[PATCH v6 05/15] ubifs: Rename whiteout atomically

From: Zhihao Cheng
Date: Sun Dec 26 2021 - 22:12:17 EST


Currently, rename whiteout has 3 steps:
1. create tmpfile(which associates old dentry to tmpfile inode) for
whiteout, and store tmpfile to disk
2. link whiteout, associate whiteout inode to old dentry agagin and
store old dentry, old inode, new dentry on disk
3. writeback dirty whiteout inode to disk

Suddenly power-cut or error occurring(eg. ENOSPC returned by budget,
memory allocation failure) during above steps may cause kinds of problems:
Problem 1: ENOSPC returned by whiteout space budget (before step 2),
old dentry will disappear after rename syscall, whiteout file
cannot be found either.

ls dir // we get file, whiteout
rename(dir/file, dir/whiteout, REANME_WHITEOUT)
ENOSPC = ubifs_budget_space(&wht_req) // return
ls dir // empty (no file, no whiteout)
Problem 2: Power-cut happens before step 3, whiteout inode with 'nlink=1'
is not stored on disk, whiteout dentry(old dentry) is written
on disk, whiteout file is lost on next mount (We get "dead
directory entry" after executing 'ls -l' on whiteout file).

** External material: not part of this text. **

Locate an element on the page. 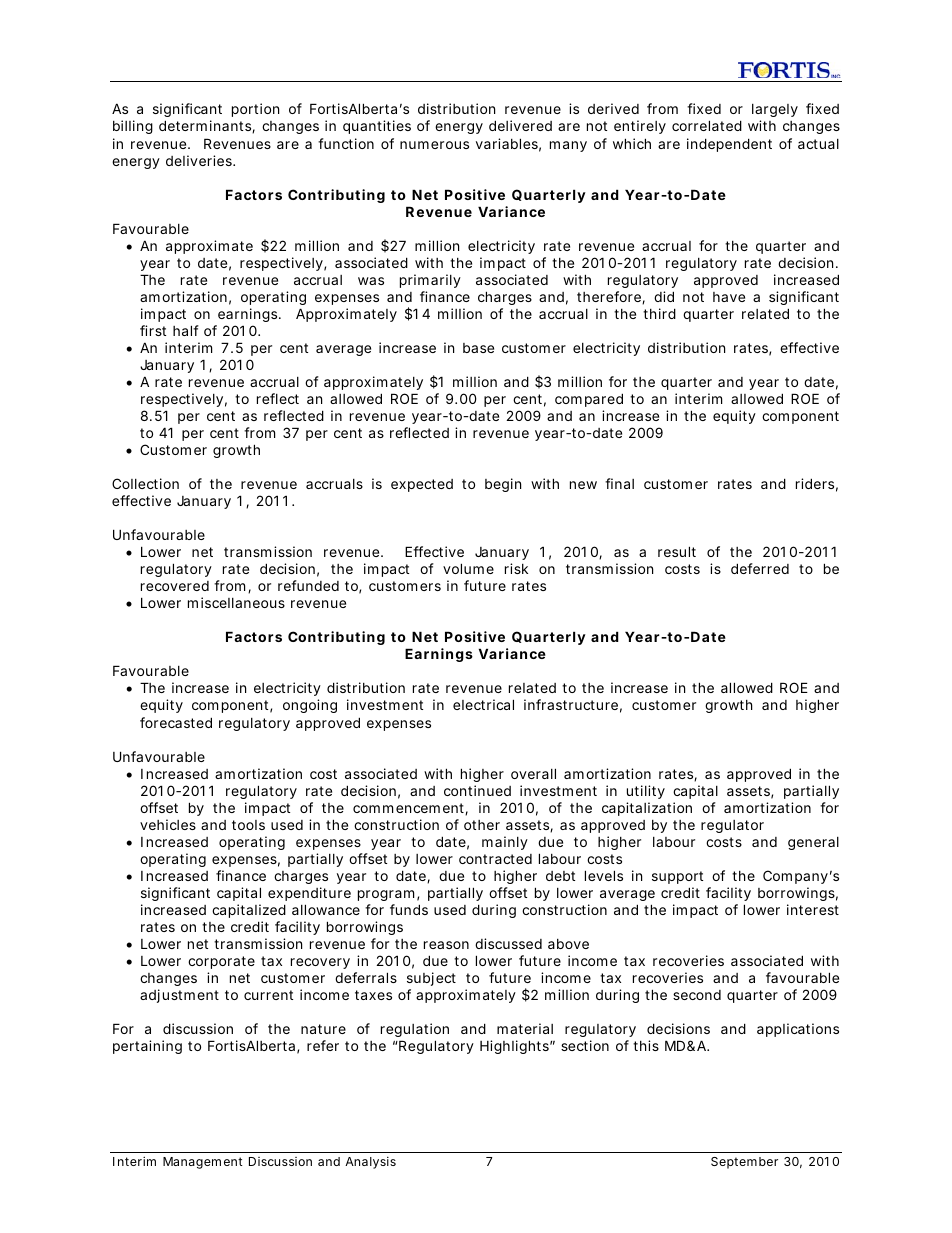  deliveries is located at coordinates (200, 160).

Now, we use following 3 steps to finish rename whiteout:
1. create an in-mem inode with 'nlink = 1' as whiteout
2. ubifs_jnl_rename (Write on disk to finish associating old dentry to
whiteout inode, associating new dentry with old inode)
3. iput(whiteout)

Rely writing in-mem inode on disk by ubifs_jnl_rename() to finish rename
whiteout, which avoids middle disk state caused by suddenly power-cut
and error occurring.

Fixes: 9e0a1fff8db56ea ("ubifs: Implement RENAME_WHITEOUT")
Signed-off-by: Zhihao Cheng <chengzhihao1@xxxxxxxxxx>
---
fs/ubifs/dir.c | 144 +++++++++++++++++++++++++++++----------------
fs/ubifs/journal.c | 52 +++++++++++++---
2 files changed, 136 insertions(+), 60 deletions(-)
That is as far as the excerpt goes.